If you have a couple of stiff drinks at a party, you'll probably have a harder time remembering conversations than if you stick to soda. But you'll be just as likely to spontaneously think of the words you heard in those conversations.
That's one of the implications of a new study in Experimental and Clinical Psychopharmacology (Vol. 11, No. 2) on the effect of alcohol on memory in 54 men between 21 and 35 years old.
The study's finding--that alcohol impairs controlled memory processes but has no effect on automatic, perceptual processes--suggests that alcohol may leave well-learned habits untouched even as it impairs the ability to control one's behavior, says University of Pittsburgh psychologist Michael A. Sayette, PhD, who co-authored the study with graduate student Thomas R. Kirchner.
The finding could, for example, help explain why cigarette smokers are likely to relapse after drinking.
"Let's say you're a smoker who has tried to quit, and you've gotten pretty good at resisting cravings, but now you've had a few drinks," says Sayette. The urge to smoke will be just as strong as it ever was, he says, but the ability to control that urge could be seriously impaired.

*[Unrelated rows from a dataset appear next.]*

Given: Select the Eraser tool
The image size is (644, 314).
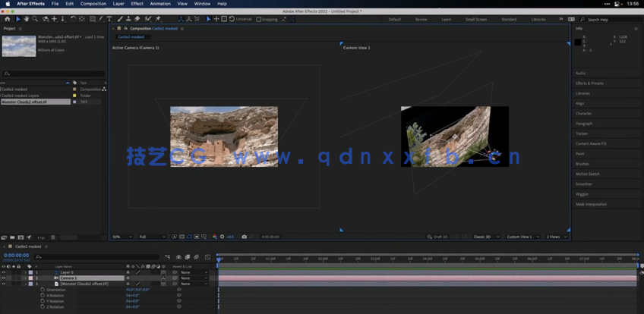Looking at the screenshot, I should point(138,19).
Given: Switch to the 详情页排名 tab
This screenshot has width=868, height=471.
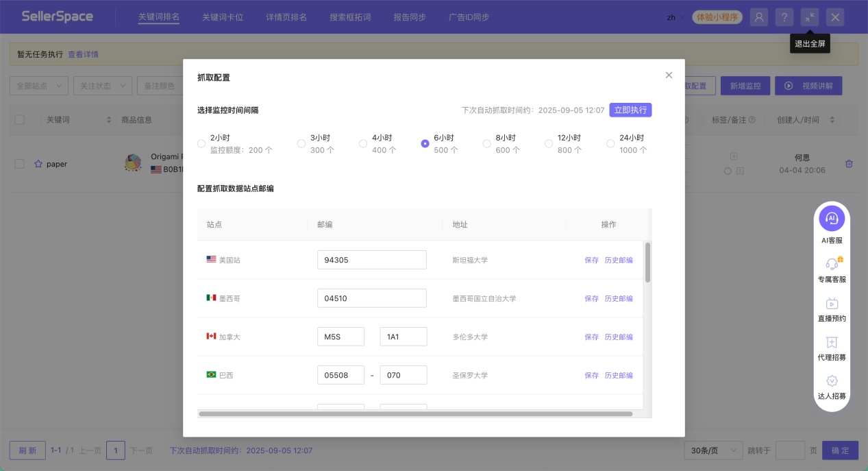Looking at the screenshot, I should [x=285, y=17].
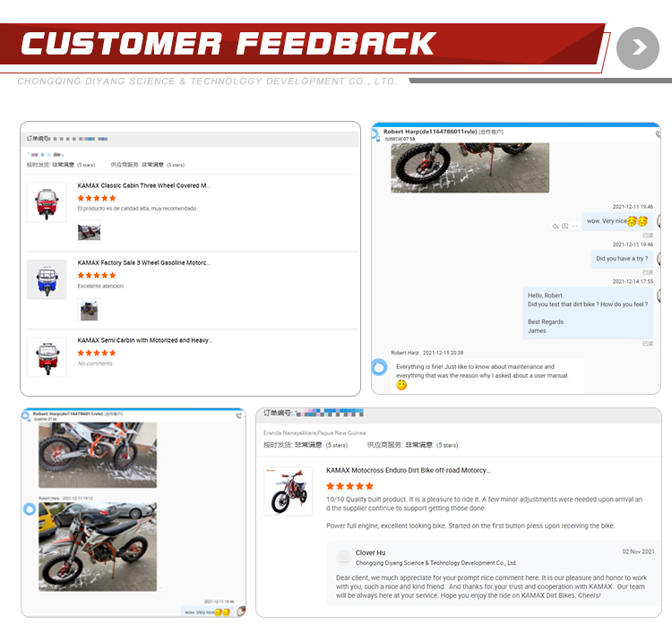The height and width of the screenshot is (633, 672).
Task: Open KAMAX Classic Cabin Three Wheel title link
Action: pyautogui.click(x=143, y=185)

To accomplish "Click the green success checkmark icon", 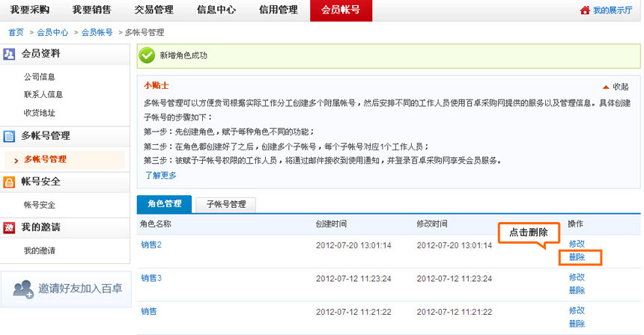I will point(148,55).
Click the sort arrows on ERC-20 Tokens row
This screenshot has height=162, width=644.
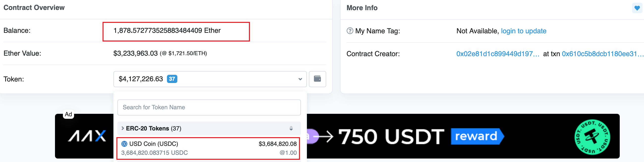pyautogui.click(x=291, y=128)
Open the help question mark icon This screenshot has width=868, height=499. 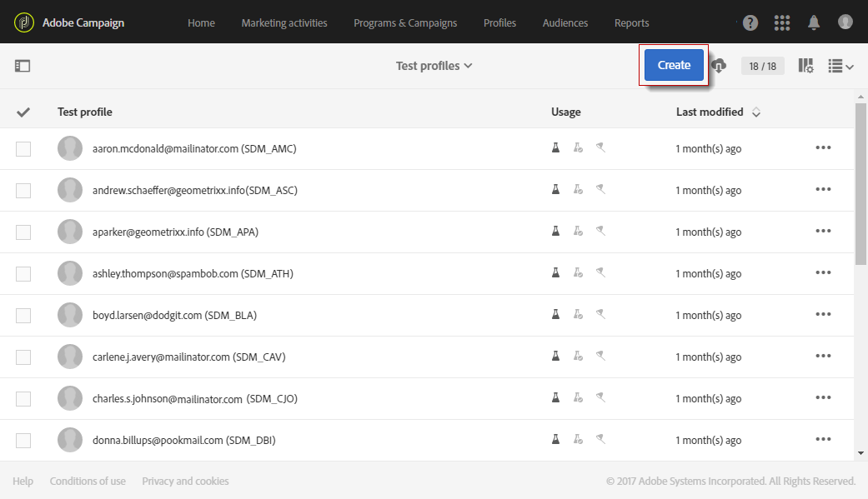click(x=750, y=22)
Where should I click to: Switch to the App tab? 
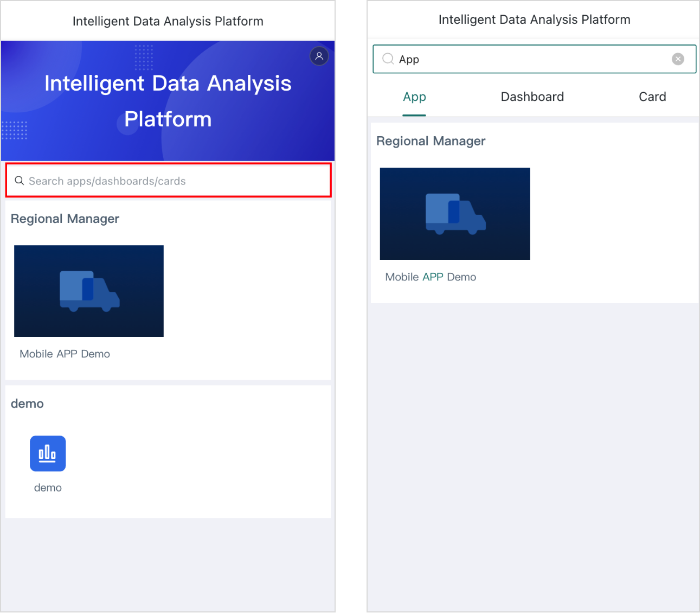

The men in the study drank the equivalent of about three to four alcoholic drinks or a placebo before studying a word list. When tested later, the memory of those who drank vodka was significantly impaired compared with the memory of those who drank tonic water.
But not all forms of memory were equally impaired. Kirchner and Sayette found that automatic memory processes that determine whether someone spontaneously thinks of a word were unaffected. But controlled processes used when someone intentionally tries to remember were impaired.
The researchers were able to tease apart automatic and controlled processes by using the Process Dissociation Procedure (PDP), a technique devised by Larry Jacoby, PhD, of Washington University in St. Louis. Others have done this before, but Kirchner and Sayette were the first to administer drinks before the word list was studied, which Sayette says provides the strongest possible test of alcohol's effects.